Find each row below that contains the word "height" and copy those rows out in full.

---+---

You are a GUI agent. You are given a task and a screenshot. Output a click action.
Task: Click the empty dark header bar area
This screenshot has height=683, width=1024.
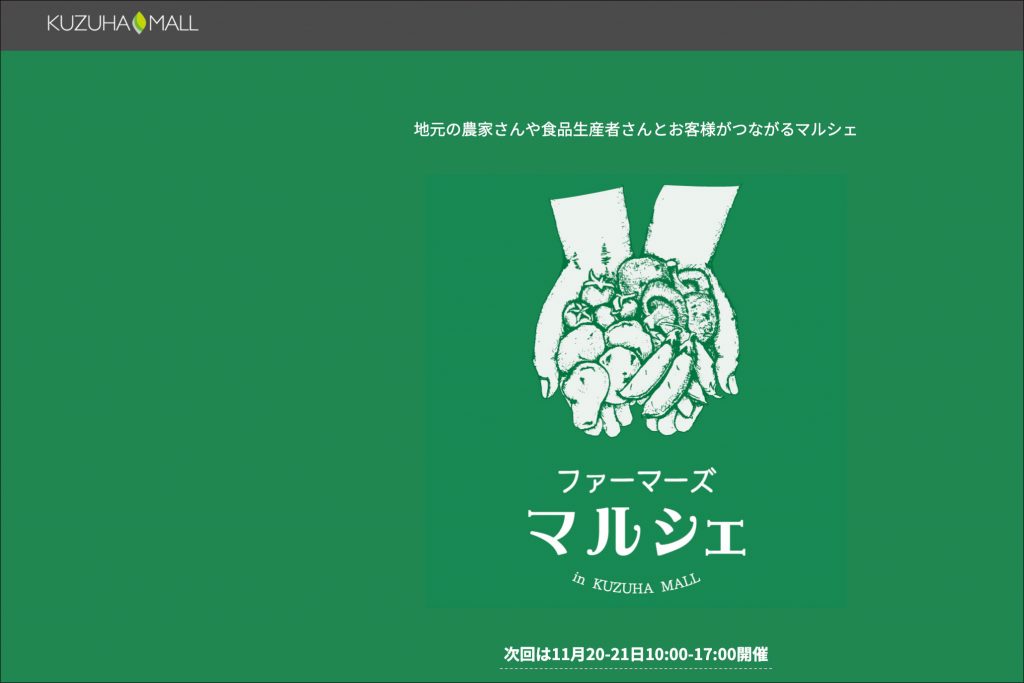pos(600,24)
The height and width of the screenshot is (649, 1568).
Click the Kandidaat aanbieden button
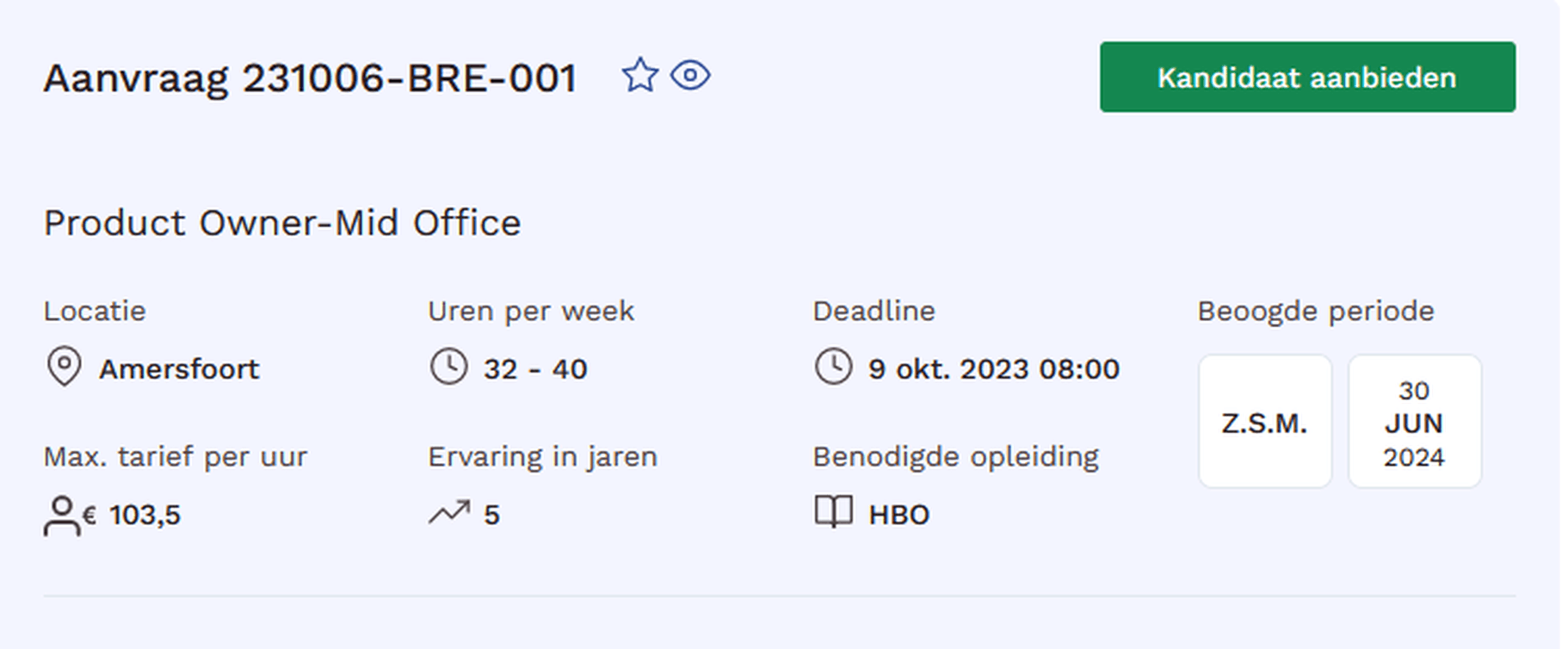point(1306,77)
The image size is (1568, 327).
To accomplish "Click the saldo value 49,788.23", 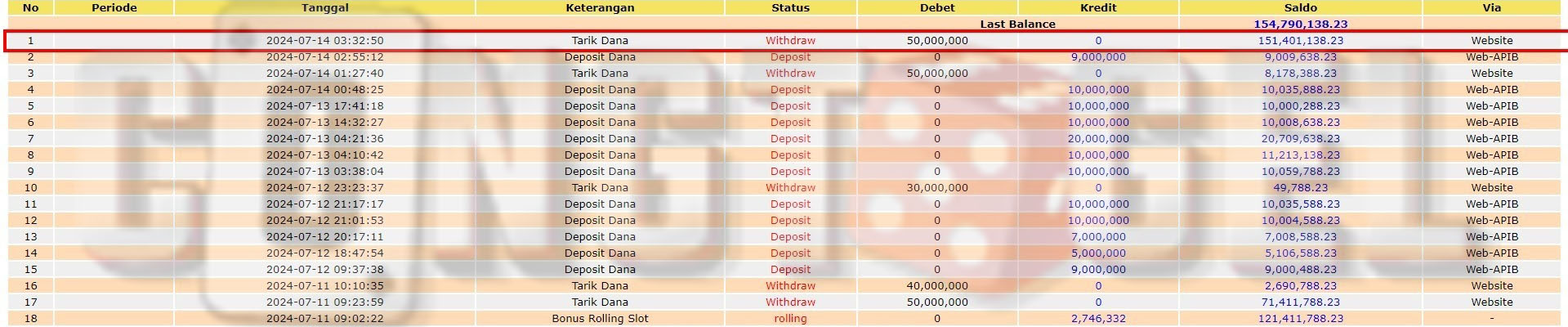I will [x=1300, y=188].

---+---

**WRITTEN ANSWER**
This screenshot has height=683, width=1024.
The height and width of the screenshot is (649, 1568).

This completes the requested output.